Bu bağlamda da şüpheli alacaklar için değerleme gününün tasarruf değerine göre bilançonun pasifinde karşılık ayrılabileceği, bu karşılığın hangi alacaklara ait olduğunun karşılık hesabında gösterileceği, teminatlı alacaklarda karşılığın teminattan geri kalan kısma ait olduğu, ayrıca aynı kanun maddesinde belirlenmiştir.
Yurt dışı ile olan ticari ilişkilerde yapılan sözleşmelerde genellikle çıkacak uyuşmazlıklarda hangi ülke mahkemelerinin yetkili olacağına dair özel nitelikte bir hükme yer verilmektedir. Bu açıdan yurt dışı işlerle ilgili olarak yapılan sözleşmelerde de alacağın tahsiline ilişkin uyuşmazlıkların çözümünde bazı hallerde yurt dışındaki mahkemeler yetkili kılınmakta ve yükümlüler alacaklarının tahsili için yurt dışındaki yargı mahkemelerine başvurmak zorunda kalmaktadır. Böyle bir durumda Milletlerarası Özel Hukuk ve Usul Hukuku Hakkındaki Kanun hükümlerine göre işlem kurulabilmektedir.
Vergi Usul Kanunu’nun 323’üncü maddesinde bir alacağın şüpheli alacak olarak kabul edilmesi için aranan koşullar belirlenirken, alacağın yabancı para ya da Türk Lirası olması yönünde bir ayırım yapılmamıştır.
Milletlerarası Özel Hukuk ve Usul Hukuku Hakkındaki Kanun’un “Sözleşmeden doğan borç ilişkilerinde uygulanacak hukuk” başlıklı 24’üncü maddesi uyarınca;
* Sözleşmeden doğan borç ilişkileri tarafların açık olarak seçtikleri hukuka tabidir. Sözleşme hükümlerinden veya halin şartlarından tereddüde (duraksamaya) yer vermeyecek biçimde anlaşılabilen hukuk seçimi de geçerlidir.
* Taraflar, seçilen hukukun sözleşmenin tamamına veya bir kısmına uygulanabileceğini kararlaştırabilirler.
* Hukuk seçimi taraflarca her zaman yapılabilir veya değiştirilebilir. Sözleşmenin kurulmasından sonraki hukuk seçimi, üçüncü kişilerin hakları saklı kalmak kaydıyla geriye etkili olarak geçerlidir.

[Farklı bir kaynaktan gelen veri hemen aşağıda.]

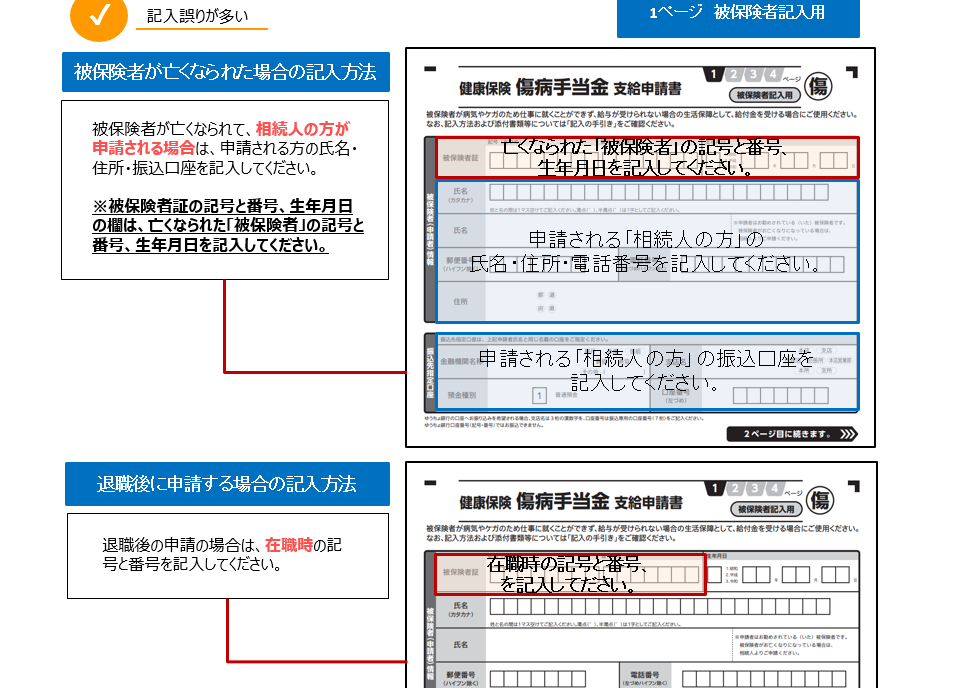Screen dimensions: 972x688
Task: Click the 傷 circle mark on the upper form
Action: (x=818, y=85)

* Tarafların hukuk seçimi yapmamış olmaları halinde sözleşmeden doğan ilişkiye o sözleşmeyle en sıkı ilişkili olan hukuk uygulanır. Geçerli hukuk, karakteristik edim borçlusunun, sözleşmenin kuruluşu sırasında mutad meskeni hukuku, ticari veya mesleki faaliyetler gereği kurulan sözleşmelerde karakteristik edim borçlusunun işyeri, bulunmadığı takdirde yerleşim yeri hukuku, karakteristik edim borçlusunun birden çok işyeri varsa söz konusu sözleşmeyle en sıkı ilişki içinde bulunan işyeri hukuku olarak kabul edilir. Ancak halin bütün şartlarına göre sözleşmeyle daha sıkı ilişkili bir hukukun bulunması halinde sözleşme bu hukuka tabidir.
Karakteristik edim borçlusu teriminden anlaşılması gereken mal ve\veya hizmet tesliminde bulunmayı taahhüt eden kişi, kurum veya kuruluştur.

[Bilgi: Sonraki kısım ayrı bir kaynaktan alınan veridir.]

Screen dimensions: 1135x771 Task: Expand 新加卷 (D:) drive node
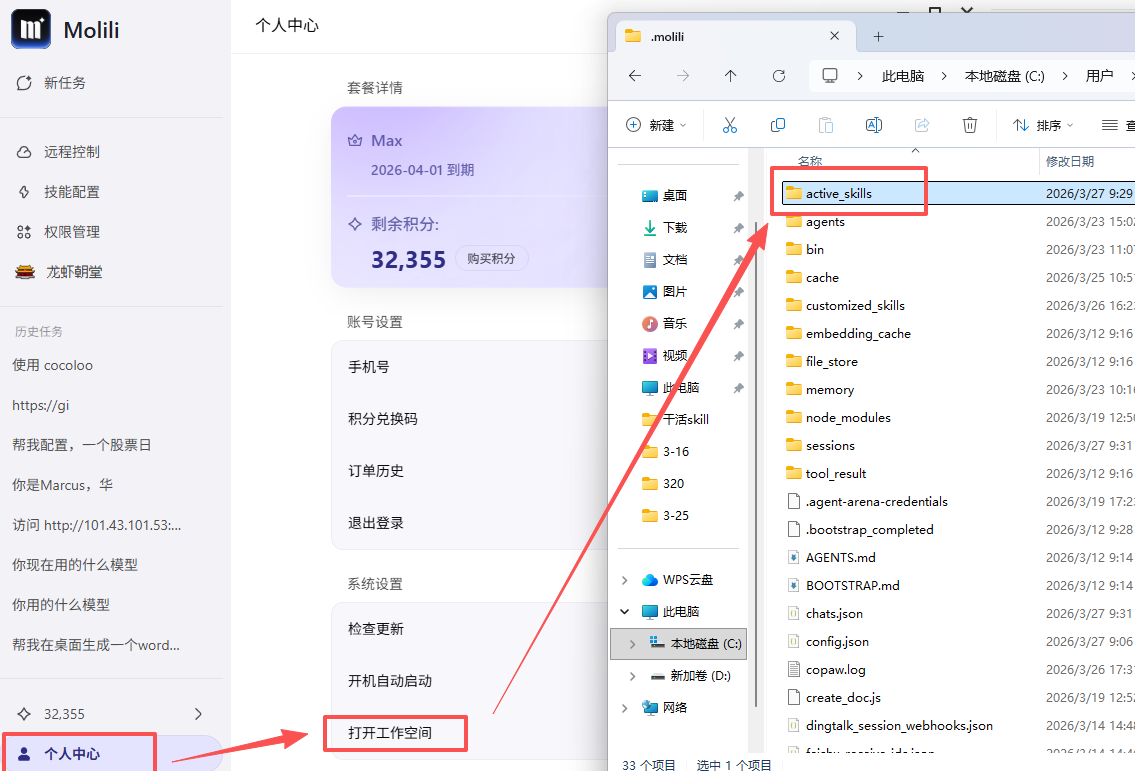coord(633,676)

Diğer yandan Türk Borçlar Kanunu’nun 89’uncu maddesi borcun ifa yerini belirlemiş bulunmaktadır. Buna göre, “Borcun ifa yeri, tarafların açık veya örtülü iradelerine göre belirlenir.” Aksine bir anlaşma yoksa “Para borçları, alacaklının ödeme zamanındaki yerleşim yeri”nde ödenir.
Aynı kanun maddesi gereği olarak, “Alacaklının yerleşim yerinde ifası gereken bir borcun doğumundan sonra alacaklının yerleşim yerini değiştirmesi sebebiyle ifa önemli ölçüde güçleşmişse borç alacaklının önceki ifa yerinde ifa edilir.”
Hukuk Muhakemeleri Kanunu’nun 10’uncu maddesine göre de, “Sözleşmeden doğan davalar” sözleşmenin ifa edileceği yer mahkemelerinde de açılabilmektedir.
Tüm bu açıklamalar çerçevesinde İcra-İflas Kanunu’nun 50’nci maddesi de Hukuk Muhakemeleri Kanunu’na yollama yaparak para borçlularının takibinde “akdin vuku bulduğu yer”in yetkili kılınabileceğini kabul etmiş bulunmaktadır.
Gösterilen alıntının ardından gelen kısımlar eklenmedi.